• _Texto facilitado_
::::::::::

Y los españoles, que tradicionalmente
observamos los asuntos públicos con cierta alegre indiferencia, nos
han metido cincuenta kilos de política por el gaznate, gramo a
gramo, a lo largo de una campaña electoral recurrente que dura más
de un año, y amenaza con prolongarse otro más.
Pedro
Sánchez, con su “no
es no, y
que parte del no
no has entendido” estaba logrando crispar al Clan del Oso
Cavernario, que la noche del 26J celebró con alborozo una victoria
que no fue tal, y ahora se veían obligados a asimilar que entre la
mayoría absoluta de la cual disfrutaron cuatro años, y los 137
raquíticos diputados que tienen ahora, media un abismo que
imposibilita la formación de gobierno.
Esta
noche, sin embargo, la conjunción de enemigos internos y externos ha
logrado hacer rodar la cabeza del Secretario General del PSOE.
Acontecimiento que muchos partidarios de la izquierda lamentarán
sinceramente. Y eso que Sánchez, hasta hace poco, solo levantaba
entre las masas una mezcla de indiferencia e irritación. Sin
embargo, el acoso del le habían hecho objeto ha resultado tan zafio
y cruel que había conseguido dotarle de un aura de heroica, aunque
su única causa fuese su propia supervivencia política.
Su
postrera defensa numantina, de haber tenido éxito, le habría
convertido en una figura casi legendaria, con reales posibilidades de
devolver cierto vigor al PSOE en las próximas elecciones. Estamos,
evidentemente, ante una victoria de la derecha, que resulta tanto más
dolorosa por lo reñida que ha resultado la batalla.
Sin
embargo, esta victoria les saldrá inmensamente cara a los
vencedores.

::::::::::

• _Por hacer_
Continúa el texto sobre la caída de Pedro Sánchez como Secretario General del PSOE a partir de su última frase.

::::::::::

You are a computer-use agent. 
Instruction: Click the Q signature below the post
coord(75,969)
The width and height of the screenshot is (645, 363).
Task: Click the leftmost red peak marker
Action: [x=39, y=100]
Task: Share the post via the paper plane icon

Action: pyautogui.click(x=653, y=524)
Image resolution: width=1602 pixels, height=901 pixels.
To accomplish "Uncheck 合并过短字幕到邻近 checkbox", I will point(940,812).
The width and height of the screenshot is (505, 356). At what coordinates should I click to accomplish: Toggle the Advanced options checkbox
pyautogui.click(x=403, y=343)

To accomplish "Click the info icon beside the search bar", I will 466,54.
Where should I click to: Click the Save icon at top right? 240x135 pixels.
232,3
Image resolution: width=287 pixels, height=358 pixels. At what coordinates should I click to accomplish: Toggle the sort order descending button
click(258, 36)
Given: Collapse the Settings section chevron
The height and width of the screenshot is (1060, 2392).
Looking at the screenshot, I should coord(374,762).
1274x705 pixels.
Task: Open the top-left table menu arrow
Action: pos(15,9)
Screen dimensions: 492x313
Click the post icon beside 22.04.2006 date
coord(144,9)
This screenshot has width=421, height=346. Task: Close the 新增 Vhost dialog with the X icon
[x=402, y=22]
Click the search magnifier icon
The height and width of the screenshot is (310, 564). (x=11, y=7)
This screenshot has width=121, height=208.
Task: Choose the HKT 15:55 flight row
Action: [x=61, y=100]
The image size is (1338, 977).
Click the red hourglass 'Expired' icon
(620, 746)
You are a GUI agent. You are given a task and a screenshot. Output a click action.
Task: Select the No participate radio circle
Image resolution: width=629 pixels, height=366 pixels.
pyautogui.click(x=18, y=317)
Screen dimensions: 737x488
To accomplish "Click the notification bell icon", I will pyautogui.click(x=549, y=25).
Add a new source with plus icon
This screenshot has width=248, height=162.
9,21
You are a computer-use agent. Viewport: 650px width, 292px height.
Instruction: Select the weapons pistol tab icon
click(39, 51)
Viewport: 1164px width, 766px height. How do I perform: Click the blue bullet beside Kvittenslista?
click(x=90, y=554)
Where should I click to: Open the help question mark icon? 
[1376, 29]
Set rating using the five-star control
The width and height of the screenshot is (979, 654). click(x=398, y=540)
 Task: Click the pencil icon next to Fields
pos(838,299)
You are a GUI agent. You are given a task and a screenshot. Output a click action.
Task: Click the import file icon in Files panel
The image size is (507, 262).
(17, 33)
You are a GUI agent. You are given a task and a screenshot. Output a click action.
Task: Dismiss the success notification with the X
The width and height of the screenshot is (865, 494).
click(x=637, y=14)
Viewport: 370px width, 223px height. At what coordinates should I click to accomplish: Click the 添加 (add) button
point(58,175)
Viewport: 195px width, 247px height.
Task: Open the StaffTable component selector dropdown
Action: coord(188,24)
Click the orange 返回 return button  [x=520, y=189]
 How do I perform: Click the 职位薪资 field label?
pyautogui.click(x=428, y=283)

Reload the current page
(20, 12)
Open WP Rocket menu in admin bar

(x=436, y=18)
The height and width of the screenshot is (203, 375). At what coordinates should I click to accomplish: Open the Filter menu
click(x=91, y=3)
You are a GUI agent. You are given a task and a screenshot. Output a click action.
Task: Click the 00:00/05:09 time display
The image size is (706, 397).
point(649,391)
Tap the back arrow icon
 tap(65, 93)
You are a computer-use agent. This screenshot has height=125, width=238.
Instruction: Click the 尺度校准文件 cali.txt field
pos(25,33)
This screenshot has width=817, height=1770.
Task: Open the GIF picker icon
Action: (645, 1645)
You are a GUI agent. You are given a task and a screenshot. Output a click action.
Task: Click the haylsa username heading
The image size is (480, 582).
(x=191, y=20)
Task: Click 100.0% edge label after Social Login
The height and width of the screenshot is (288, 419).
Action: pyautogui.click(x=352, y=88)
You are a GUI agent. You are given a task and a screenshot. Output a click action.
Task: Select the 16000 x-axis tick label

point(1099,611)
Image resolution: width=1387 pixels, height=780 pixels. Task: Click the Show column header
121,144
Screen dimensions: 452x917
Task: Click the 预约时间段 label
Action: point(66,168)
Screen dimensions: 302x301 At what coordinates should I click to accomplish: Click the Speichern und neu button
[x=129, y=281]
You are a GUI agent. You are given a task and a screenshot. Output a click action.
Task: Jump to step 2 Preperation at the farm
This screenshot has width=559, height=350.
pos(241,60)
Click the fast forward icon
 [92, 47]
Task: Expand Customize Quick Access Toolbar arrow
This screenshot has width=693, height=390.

::::::::::

• _Respuesta_
Ocurre
que el socialista es actualmente un partido sin una línea
ideológica: son derechistas en Extremadura, nacionalistas en el País
Vasco, separatistas en Galicia, federalistas en Cataluña,
caciquistas en Andalucía, ni-se-sabe en Comunidad Valenciana…
El
PSOE tiene todas las ideologías, lo cual equivale no tener ninguna.
Y a nivel nacional, hace años que enarbolan discursos de izquierdas
para encubrir políticas de derechas. El resultado ha sido que los
votantes socialistas que acudían a las urnas por ideología se han
pasado a Podemos, tras lo cual lo único que vertebra al PSOE es el
odio al PP.
Esa
era la última baza del PSOE: “o
nosotros, o el PP”. También es la
última baza del actual sistema político, esta Segunda Restauración,
que, al igual que la primera, funciona en base a un “turnismo” en
el cual dos partidos - que teatralizan una supuesta rivalidad, pero
que defienden ideas similares- van alternándose en el gobierno.
Con
toda razón Pedro Sánchez se negaba, a pesar de las muchas
presiones, a ceder el paso a Mariano Rajoy, pues se le caería la
máscara, no solo al propio PSOE, sino a todo el sistema.
Ahora,
tras la ejecución pública del Secretario General del PSOE, al PSOE
ya no le quedan salidas; Pedro Sánchez, de haber sobrevivido al
aquelarre, habría sido el último cruzado socialista con capacidad
para reclamar un espacio propio en la izquierda. Desaparecido este,
solo quedan dos posibilidades:
si persisten en la negativa a Rajoy, y fuerzan unas nuevas
elecciones, el sorpasso está, ahora sí, asegurado. Podemos se
encontrará a un PSOE destrozado por unas guerras intestinas feroces
y demasiado recientes como para haber cicatrizado las heridas. Presa
fácil.
La
otra posibilidad es permitir la
investidura de Rajoy para evitar las elecciones. Y habrá quien
razone que, si se abstienen, pero luego ejerce una oposición fiera,
todavía podría los socialistas salvar las apariencias. ¿Se
acordarán los españoles, dentro de tres o cuatro años, de cómo y
quién invistió a Rajoy?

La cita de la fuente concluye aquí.